◆ **STORED DATA**:
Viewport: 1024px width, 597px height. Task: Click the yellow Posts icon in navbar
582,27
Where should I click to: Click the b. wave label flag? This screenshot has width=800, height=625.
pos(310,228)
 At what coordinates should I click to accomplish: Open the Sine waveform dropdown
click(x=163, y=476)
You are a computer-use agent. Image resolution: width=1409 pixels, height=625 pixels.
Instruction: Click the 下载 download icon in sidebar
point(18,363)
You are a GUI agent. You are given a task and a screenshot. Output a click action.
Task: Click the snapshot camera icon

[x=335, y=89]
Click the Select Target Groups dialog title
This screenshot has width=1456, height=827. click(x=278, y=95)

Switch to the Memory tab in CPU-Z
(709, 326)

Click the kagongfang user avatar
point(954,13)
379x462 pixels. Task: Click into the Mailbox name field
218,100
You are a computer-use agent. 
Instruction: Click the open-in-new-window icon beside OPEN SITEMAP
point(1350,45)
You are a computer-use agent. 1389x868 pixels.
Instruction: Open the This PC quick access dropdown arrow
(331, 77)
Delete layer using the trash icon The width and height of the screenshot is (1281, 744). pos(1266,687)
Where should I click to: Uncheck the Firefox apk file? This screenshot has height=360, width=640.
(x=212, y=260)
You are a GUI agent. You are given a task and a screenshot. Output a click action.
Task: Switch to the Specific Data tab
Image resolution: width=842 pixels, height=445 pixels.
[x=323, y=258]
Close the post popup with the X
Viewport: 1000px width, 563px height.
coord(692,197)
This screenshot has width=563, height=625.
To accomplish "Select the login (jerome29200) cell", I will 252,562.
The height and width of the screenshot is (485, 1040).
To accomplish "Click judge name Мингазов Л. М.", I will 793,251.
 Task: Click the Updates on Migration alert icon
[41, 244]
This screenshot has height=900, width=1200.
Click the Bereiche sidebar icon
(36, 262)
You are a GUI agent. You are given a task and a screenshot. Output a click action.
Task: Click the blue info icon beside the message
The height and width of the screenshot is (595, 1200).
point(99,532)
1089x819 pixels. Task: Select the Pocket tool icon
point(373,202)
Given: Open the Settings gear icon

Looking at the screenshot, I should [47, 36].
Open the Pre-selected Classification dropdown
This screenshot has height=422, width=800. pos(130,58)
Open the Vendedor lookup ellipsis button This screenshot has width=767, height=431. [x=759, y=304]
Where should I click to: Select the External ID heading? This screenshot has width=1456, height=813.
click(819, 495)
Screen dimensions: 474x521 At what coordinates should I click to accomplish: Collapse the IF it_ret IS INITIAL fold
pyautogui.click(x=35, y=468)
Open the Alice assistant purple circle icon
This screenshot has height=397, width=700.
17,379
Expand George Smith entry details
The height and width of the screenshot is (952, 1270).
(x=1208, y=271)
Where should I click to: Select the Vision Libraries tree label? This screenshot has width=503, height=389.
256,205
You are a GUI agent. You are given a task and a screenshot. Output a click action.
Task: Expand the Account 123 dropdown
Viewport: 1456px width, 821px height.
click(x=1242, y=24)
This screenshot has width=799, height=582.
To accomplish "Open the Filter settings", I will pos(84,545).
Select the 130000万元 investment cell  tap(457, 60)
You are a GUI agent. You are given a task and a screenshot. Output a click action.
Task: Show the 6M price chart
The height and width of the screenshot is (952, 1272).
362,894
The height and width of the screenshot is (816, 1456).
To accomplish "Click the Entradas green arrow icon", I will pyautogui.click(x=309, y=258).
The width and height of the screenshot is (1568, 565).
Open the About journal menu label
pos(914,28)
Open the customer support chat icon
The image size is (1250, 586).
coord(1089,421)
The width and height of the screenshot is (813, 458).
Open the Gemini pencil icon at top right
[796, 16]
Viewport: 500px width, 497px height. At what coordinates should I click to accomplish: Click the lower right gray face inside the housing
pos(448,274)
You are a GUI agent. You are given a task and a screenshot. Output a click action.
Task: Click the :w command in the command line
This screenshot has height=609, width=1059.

◆ **WHAT IS REQUIRED**: Please copy nothing but the lines from the one that holds "Where should I click to: Select the Vision" through the last line of the material above, exactly as written.

◆ **TASK RESPONSE**:
Where should I click to: Select the Vision Libraries tree label? This screenshot has width=503, height=389.
256,205
You are a GUI agent. You are given a task and a screenshot. Output a click action.
Task: Expand the Account 123 dropdown
Viewport: 1456px width, 821px height.
click(x=1242, y=24)
This screenshot has width=799, height=582.
To accomplish "Open the Filter settings", I will pos(84,545).
Select the 130000万元 investment cell  tap(457, 60)
You are a GUI agent. You are given a task and a screenshot. Output a click action.
Task: Show the 6M price chart
The height and width of the screenshot is (952, 1272).
362,894
The height and width of the screenshot is (816, 1456).
To accomplish "Click the Entradas green arrow icon", I will pyautogui.click(x=309, y=258).
The width and height of the screenshot is (1568, 565).
Open the About journal menu label
pos(914,28)
Open the customer support chat icon
The image size is (1250, 586).
coord(1089,421)
The width and height of the screenshot is (813, 458).
Open the Gemini pencil icon at top right
[796, 16]
Viewport: 500px width, 497px height. At what coordinates should I click to accomplish: Click the lower right gray face inside the housing
pos(448,274)
You are a GUI agent. You are given a task and a screenshot. Output a click action.
Task: Click the :w command in the command line
This screenshot has height=609, width=1059.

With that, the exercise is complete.